Amazon Web Services suffered an extensive outage on Tuesday in its S3 storage component. As AWS explained in its blog, the outage was caused by human error, during a de-bugging of the S3 billing system. Using an established SOP, an AWS engineer, was tasked with manually shutting down a portion of the S3 storage system. As the cloud gods would have it, he entered the command incorrectly resulting in a larger number of servers being removed. Two other S3 subsystems: indexing and placement also went down as a result.

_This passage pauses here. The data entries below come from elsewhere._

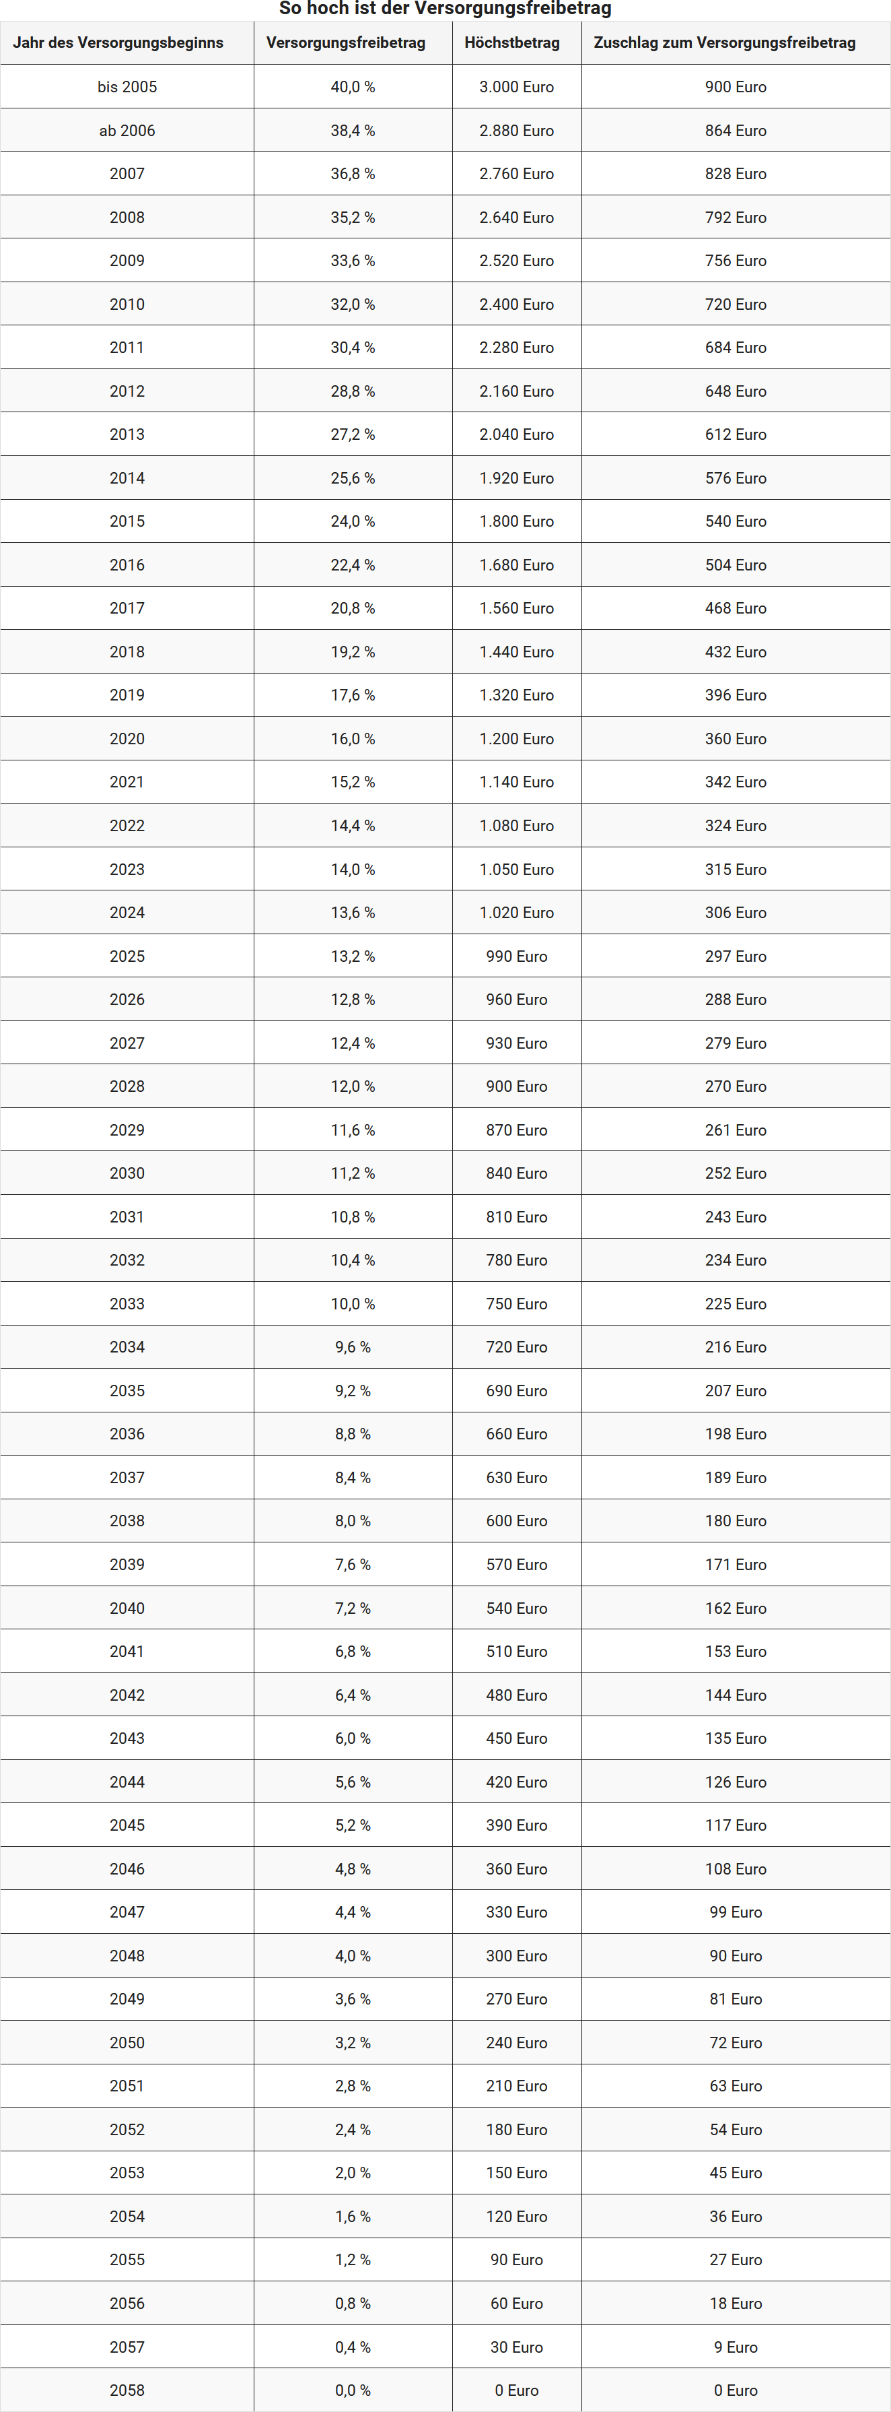
Task: Click the 3.000 Euro Höchstbetrag cell
Action: [x=517, y=87]
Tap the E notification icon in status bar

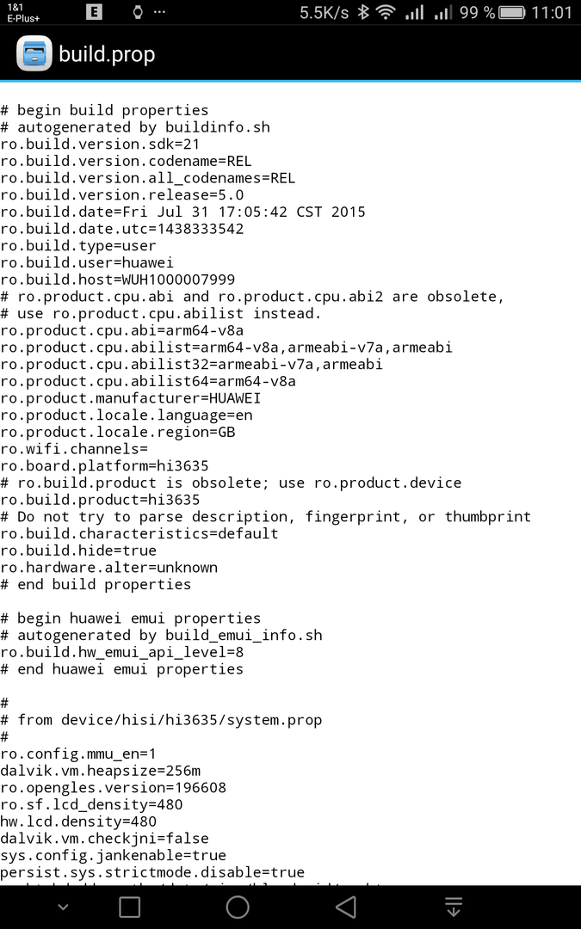(94, 12)
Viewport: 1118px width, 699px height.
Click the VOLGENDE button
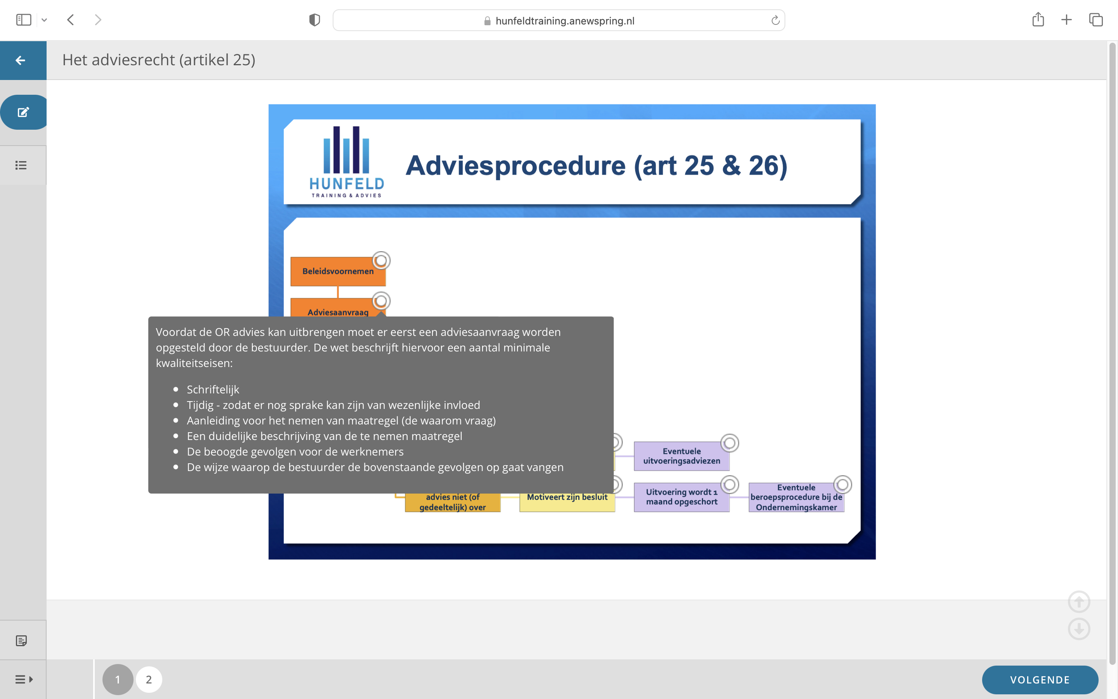1039,680
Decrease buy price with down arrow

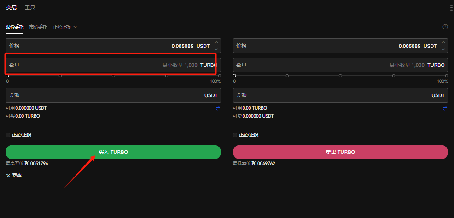point(216,49)
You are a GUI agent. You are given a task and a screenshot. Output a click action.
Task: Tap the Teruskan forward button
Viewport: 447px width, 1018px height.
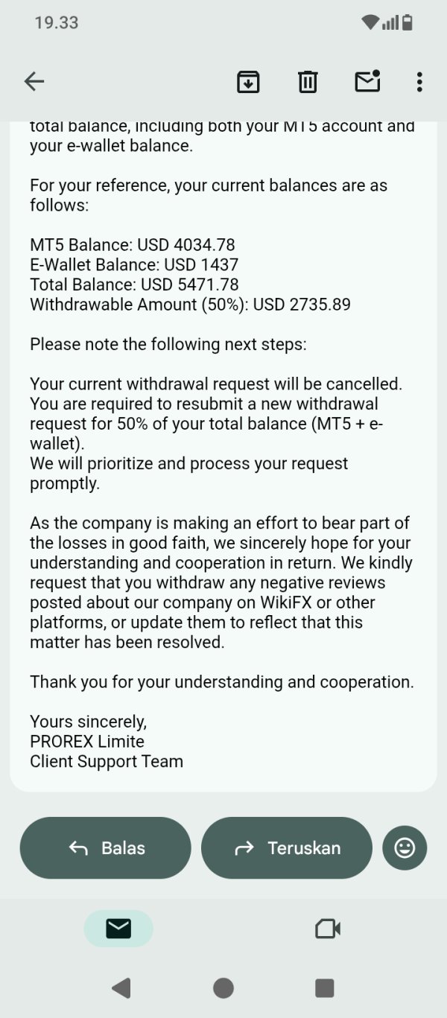tap(287, 847)
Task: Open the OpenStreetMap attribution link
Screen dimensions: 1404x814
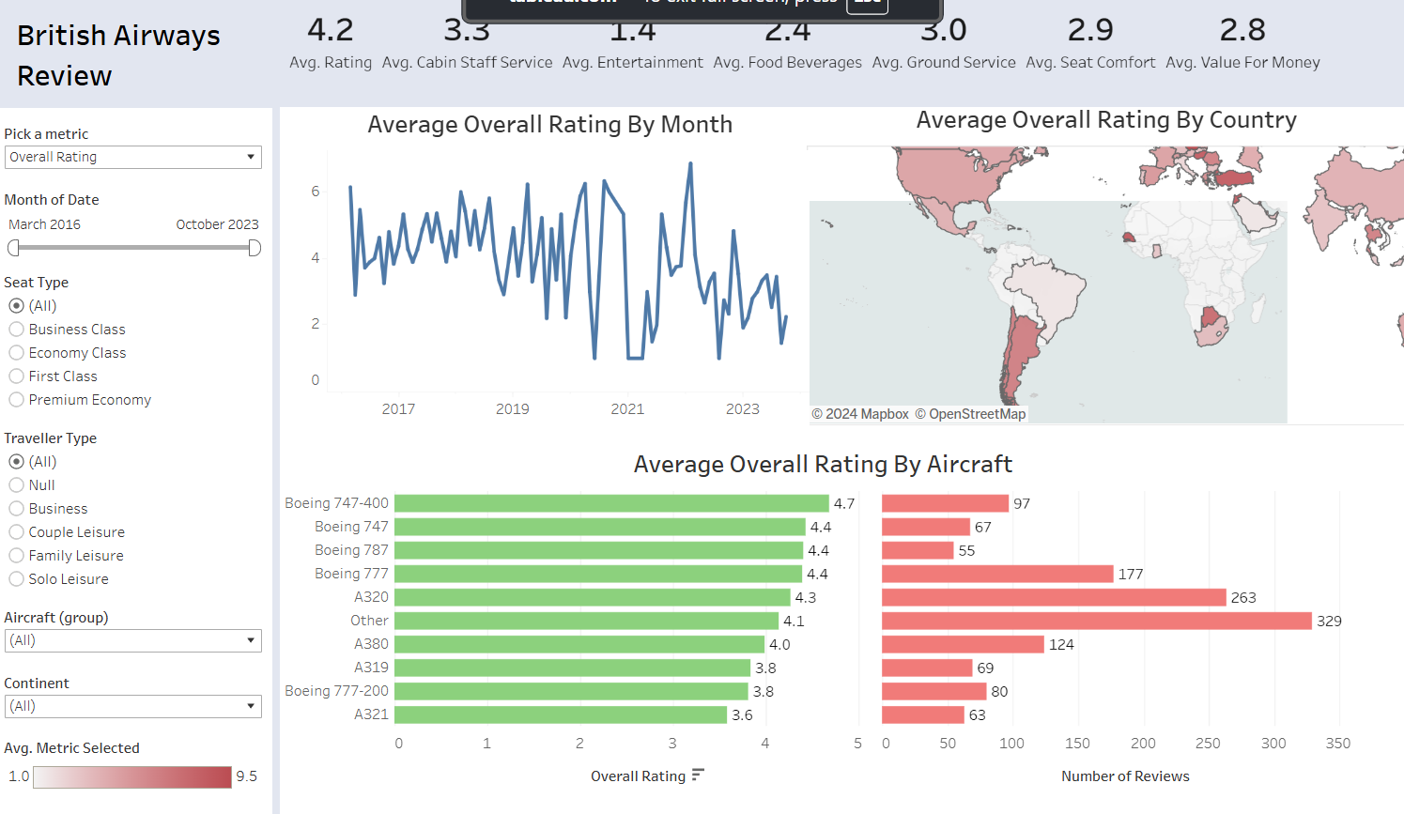Action: [976, 414]
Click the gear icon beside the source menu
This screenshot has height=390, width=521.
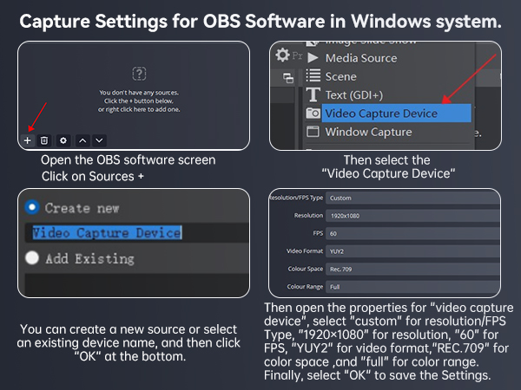282,55
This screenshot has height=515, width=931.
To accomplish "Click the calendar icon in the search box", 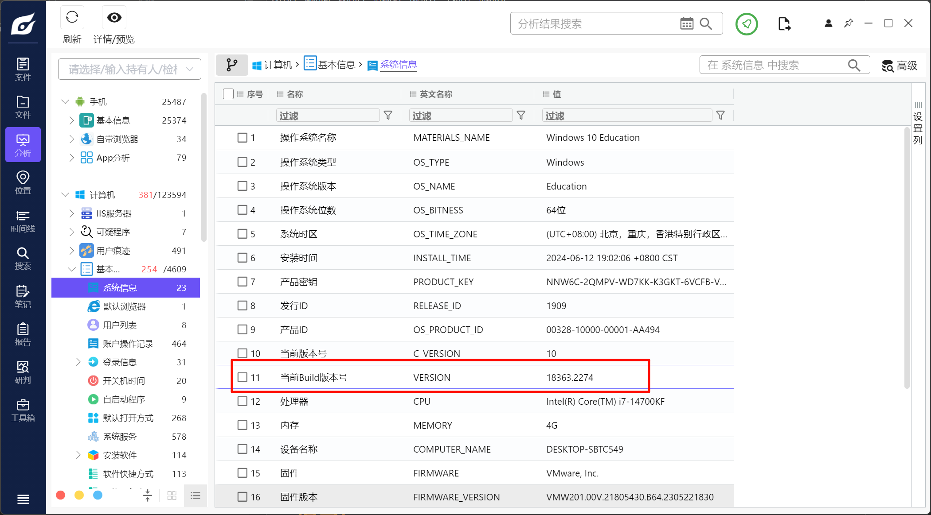I will point(686,23).
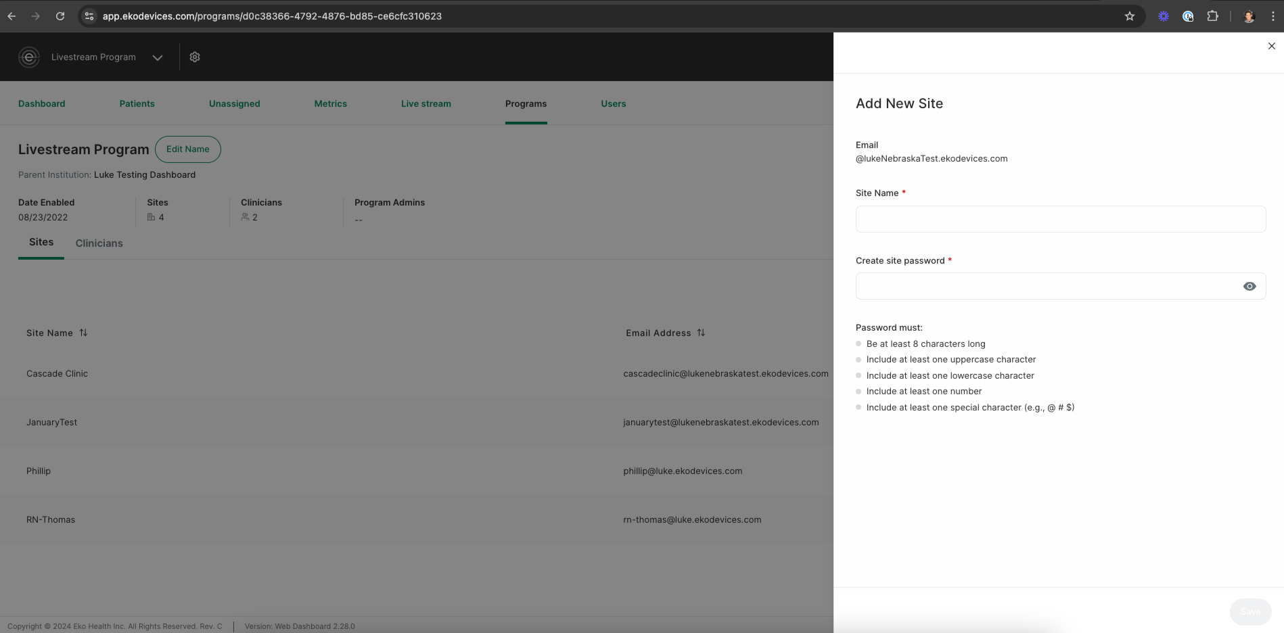1284x633 pixels.
Task: Click the Eko logo icon
Action: (29, 57)
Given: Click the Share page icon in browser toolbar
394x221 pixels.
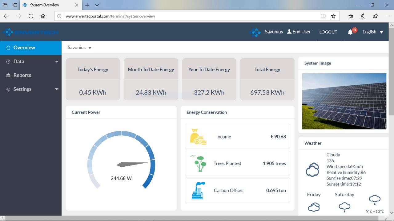Looking at the screenshot, I should tap(375, 16).
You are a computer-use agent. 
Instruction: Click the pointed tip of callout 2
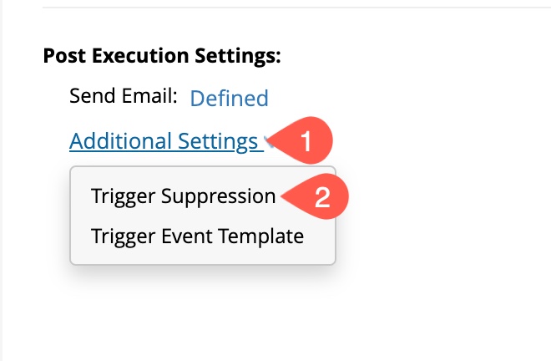pos(284,197)

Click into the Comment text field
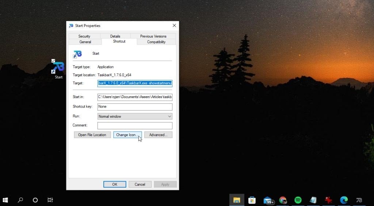[x=135, y=125]
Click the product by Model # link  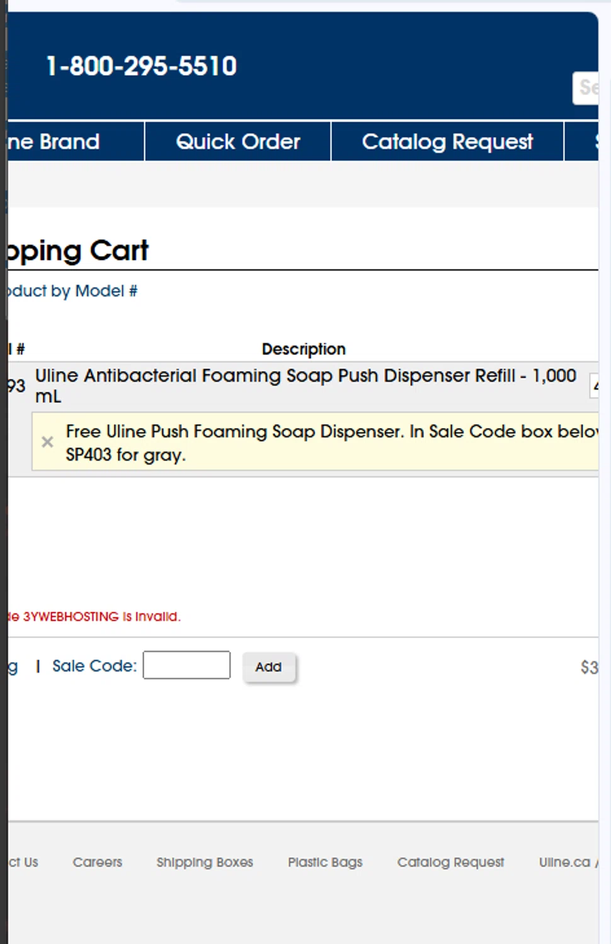pyautogui.click(x=73, y=291)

This required a re-start of the system and while that was happening, AWS could not service requests.
This AWS outage was felt throughout the internet. Some of the most popular and frequently accessed websites and apps went down, and could no longer be accessed. The fact that AWS is the biggest cloud provider and serves most of the top-notch service providers, made its effects even more noticeable.
image from http://blog.catchpoint.com/2017/03/01/aws-s3-outage-impact/
According to business insider, the outage hurt 54 of the top 100 internet retailers, S&P 500 companies lost $150 million. Cyence reported that US financial services companies lost an estimated $160 million.
examples of outages from http://blog.catchpoint.com/2017/03/01/aws-s3-outage-impact/
It should come as a surprise that AWS is still subject to something as prevalent as human error. Seen through the lens of business continuity, the recent outage has exposed the trust that most DevOps professionals put into AWS, by restricting their resources to one DC in one cloud provider. At the very least, enterprises for whom, uptime and business continuity is of the utmost importance, do need to consider disaster recovery solutions, that are not dependent on the cloud provider itself.
AWS status updates from http://blog.catchpoint.com/2017/03/01/aws-s3-outage-impact/
In the aftermath of this outage, DevOps need to go back to the drawing board and re-think their cloud strategy. The importance of Data replication and redundancy, can no longer be underestimated. Services that need to maximize uptime, need to spread their resources more widely.
Localized outages are a fact of life for all cloud providers and while they might not have the effect that this recent outage had, the ones unlucky enough to be caught in a localized outage without resources outside of it, have to bear the full brunt.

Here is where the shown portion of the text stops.